**What is needed**
Here is a block of records. Copy every line in it that includes "Cannabis".

Data extracted from a collection:
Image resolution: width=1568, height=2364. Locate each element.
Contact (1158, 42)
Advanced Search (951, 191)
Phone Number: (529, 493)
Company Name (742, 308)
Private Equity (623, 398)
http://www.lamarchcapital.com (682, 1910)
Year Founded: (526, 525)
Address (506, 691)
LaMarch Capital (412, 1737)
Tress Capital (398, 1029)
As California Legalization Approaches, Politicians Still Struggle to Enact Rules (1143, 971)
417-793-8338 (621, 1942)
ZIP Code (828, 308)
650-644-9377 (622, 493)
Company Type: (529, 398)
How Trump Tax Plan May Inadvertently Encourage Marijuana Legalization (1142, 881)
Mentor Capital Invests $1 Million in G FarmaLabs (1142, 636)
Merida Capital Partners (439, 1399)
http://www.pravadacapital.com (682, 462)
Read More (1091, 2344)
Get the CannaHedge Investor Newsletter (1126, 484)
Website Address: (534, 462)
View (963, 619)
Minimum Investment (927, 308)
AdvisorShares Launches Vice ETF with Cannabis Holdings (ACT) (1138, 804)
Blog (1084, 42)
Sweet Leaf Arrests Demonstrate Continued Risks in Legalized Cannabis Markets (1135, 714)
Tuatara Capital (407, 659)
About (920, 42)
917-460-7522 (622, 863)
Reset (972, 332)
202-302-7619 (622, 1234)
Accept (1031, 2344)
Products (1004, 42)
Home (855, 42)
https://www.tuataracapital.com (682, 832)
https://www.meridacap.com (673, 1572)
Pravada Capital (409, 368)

**Written response**
AdvisorShares Launches Vice ETF with Cannabis Holdings (ACT) (1138, 804)
Sweet Leaf Arrests Demonstrate Continued Risks in Legalized Cannabis Markets (1135, 714)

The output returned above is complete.